Comment rester en première ligue mondiale, comme pays riche, démocratique, innovant et prospère, sans être arrimé au premier marché mondial, de l’autre côté du Channel? Les secteurs couverts par le futur accord-anglo-allemand résument tout. Commerce, défense, science, technologie. Il s’agit, a reconnu Keir Starmer de «maximiser nos chances de créer des emplois ici et au Royaume-Uni» et de «fournir le bien le plus précieux à nos deux pays, la croissance économique».
Les Suisses sont d’accord
Ces mots, une majorité de la population suisse les a déjà fait siens. La dernière enquête de l’institut GFS, publiée par Blick ce lundi 26 août, le confirme sans détour. Menée auprès de 2000 électeurs helvétiques, elle révèle que le nombre de sondés favorables aux accords bilatéraux n’a jamais été aussi élevé au cours des dix dernières années. 65% des personnes interrogées voient principalement des avantages dans les accords bilatéraux. 19%, à l’inverse, y voient des inconvénients. Mieux: 85% des personnes interrogées seraient prêtes à des «concessions» de la part de la Suisse, ce qui correspond à une augmentation remarquable de 30 points de pourcentage par rapport à 2023.

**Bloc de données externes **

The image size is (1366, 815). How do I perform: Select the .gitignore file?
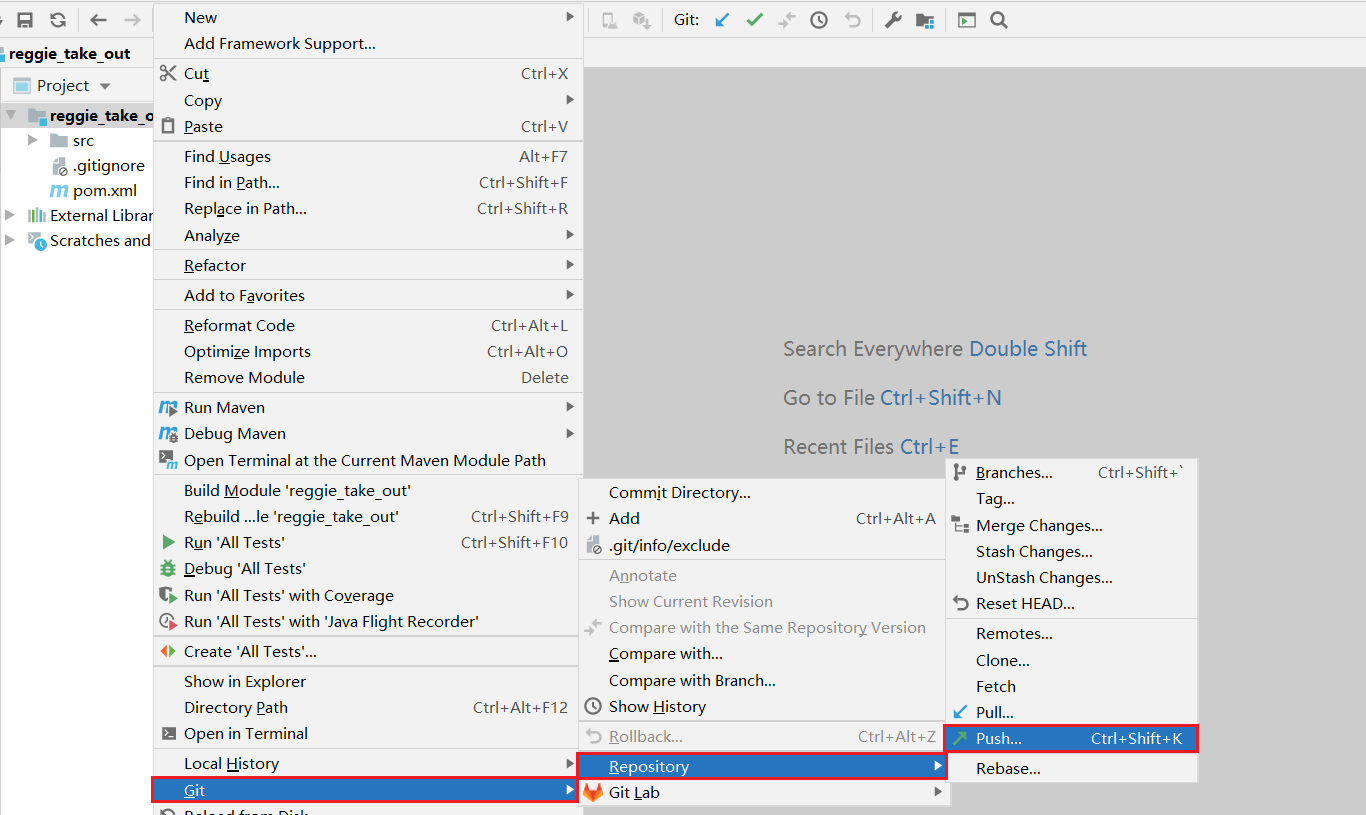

La vérité est que le carburant des campagnes électorales nationales-populistes et de l’idéologie anti-européenne ne tient pas face à l’épreuve des faits et des chiffres. La preuve? Plus aucune formation d’extrême-droite, de Fratelli d’Italia en Italie au Rassemblement national en France, en passant par le parti de la liberté de Geert Wilders aux Pays-Bas, ne défend un divorce à l’anglaise pour son pays. L’Union européenne est critiquée, accusée, prise pour bouc émissaire. Elle est une cible politique, parfois à juste titre. Mais plus personne n’imagine un pays européen de premier plan en rupture avec ce bloc de 27 États membres et de 450 millions d’habitants, aussi imparfait soit-il, et aussi compliqué soit-il à manœuvrer.
Des Anglais pragmatiques
Les Britanniques ont la réputation justifiée d’être pragmatiques. Le Royaume-Uni vient, avec les émeutes anti-migrants, de réaliser combien son tissu social est abîmé, alors que ses services publics, que le Brexit devait servir à renflouer, sont plus en faillite que jamais. Telle est la réalité.
La Suisse qui n’a jamais été membre de l’UE, n’a pas à payer cash le prix d’un divorce chaotique. Sur le dossier de l’immigration, la Confédération cherche des réponses avec ses partenaires au sein de l’espace Schengen. Attention donc aux comparaisons trop hâtives.
Mais quand même. Souvenons-nous, il y a dix ans, de l’arrogance des Brexiters, choyés par certains milieux financiers et libéraux, si persuadés que l’Union européenne n’est qu’un mastodonte bureaucratique. Depuis, la surenchère des conservateurs isolationnistes a conduit le Royaume-Uni dans le mur. C’est cette réalité implacable que le Conseil fédéral, en reprenant fin 2023 le chemin de la négociation avec Bruxelles et la Commission européenne, a fini par admettre. L’aveu de Keir Starmer à Berlin démontre que ce choix est le bon.